The webinar marked a significant milestone: more than 1 000 digital agriculture initiatives have now been documented on the platform since its launch. The milestone provided an opportunity to bring interested parties together to discuss how best to use this knowledge.

A roadmap to navigate a fragmented landscape

Speaking at the opening, Preet Lidder, Technical Officer at the FAO Chief Scientist's Office, explained the Observatory’s importance in the context of the multiple crises agrifood systems are facing – conflicts, climate shocks, economic volatility and biodiversity loss.

Without concentrated efforts, researchers are hindered by scattered sources, policymakers may design programmes with limited evidence, and practitioners risk duplicating efforts. The Observatory was built precisely to address this, offering a structured, searchable repository of digital agriculture solutions, policies, projects, innovation infrastructure, and resources — all classified using internationally recognized frameworks from FAO, the United Nations (UN), and the European Union (EU). 

“Today, we mark a significant milestone: more than 1 000 digital agriculture initiatives catalogued across the region,” said Preet Lidder. “That number matters – but it is not the destination. It is the starting point for a more important question: how can we use this resource to generate insights and make better decisions? That is what today's event is about. We are not here to celebrate a number, but to make the shift from building the knowledge base to putting it to work. To demonstrate its practical value for research, programme design and policy, and open it up to the contributions and partnerships that will take it further”.

User experience: from policy, research, and practice

Three speakers shared how they had put the platform to practical use. Marialena Stagianni, Policy Officer of the Task Force on Sustainable Food Systems and Innovation at Re-Imagine Europa, described using the Observatory while preparing a policy paper on digital agriculture for the European Policy Center. Before discovering the platform, she had spent nearly two months manually searching for initiatives. “I found everything gathered in one place, and it saved an enormous amount of time,” she said, adding that filtering by implementation stage was particularly valuable for understanding which technologies had moved beyond the pilot phase.

Tomaso Ceccarelli, coordinator of the Digital Agri Hub at Wageningen Environmental Research — a complementary platform covering low- and middle-income countries — described how data sharing between the two platforms had produced insights neither could generate alone, including distinctive regional patterns in technology use. Cloud infrastructure, remote sensing, and IoT devices were among the most common technologies in Europe and Central Asia, while farm management was the dominant use case.
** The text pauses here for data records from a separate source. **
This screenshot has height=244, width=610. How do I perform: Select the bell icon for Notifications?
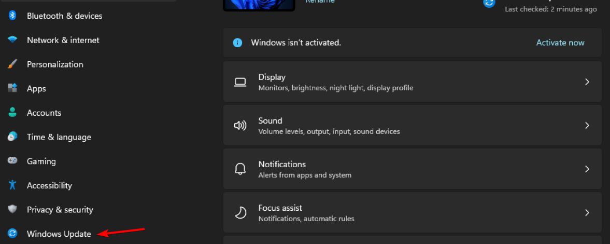coord(240,169)
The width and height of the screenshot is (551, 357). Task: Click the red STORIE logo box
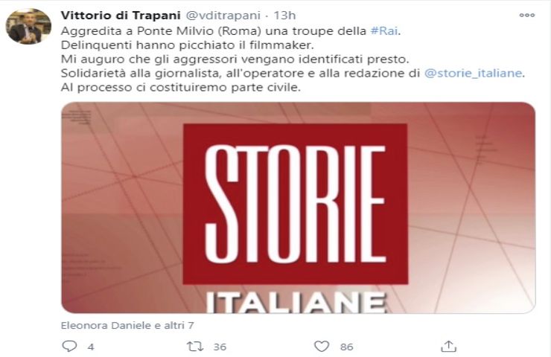pyautogui.click(x=295, y=204)
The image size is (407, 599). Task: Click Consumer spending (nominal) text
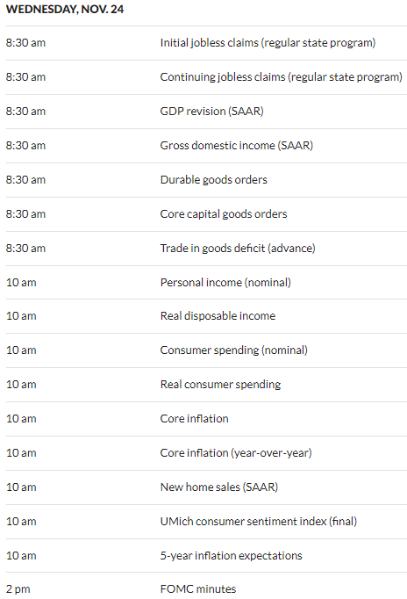234,350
From Tajikistan, Kyu hee Do, Agriculture Technology consultant at the World Food Programme (WFP), explained how the Observatory helped her team produce an evidence-based long list of 22 locally available digital agriculture platforms for a project supporting smallholder farmers, ultimately narrowing these down to seven tools selected on criteria including language accessibility, offline functionality, and relevance to farmers’ priority needs.

The way forward

Daniela Di Gianantonio walked participants through FAO’s vision for the platform. Key planned additions include country profiles that combine Observatory data with the organization’s own technical assistance knowledge; a farmer digital readiness module drawing on surveys already conducted in Albania, Belarus, Kosovo1, Tajikistan, Uzbekistan, and others; deeper analytical layers for each element of the platform's taxonomy; and AI-powered tools to help users find answers without having to navigate filters manually. 

The team recently launched a series of “AgriTech Observer” articles distilling insights from the platform’s data, with the first covering how farmers learn in the digital age.

Closing the event, FAO Deputy Regional Representative Raimund Jehle stressed that the Observatory is a shared knowledge infrastructure, not an FAO-owned product. “The value compounds when researchers bring their evidence to it, when technology providers register their initiatives, and when policymakers lean on it for evidence-based decision-making,” he said.

FAO is currently inviting users to submit initiatives to the platform, participate in UX feedback sessions, and explore partnership and funding opportunities to support the next phase of development.

 

1References to Kosovo shall be understood to be in the context of Security Council resolution 1244 (1999).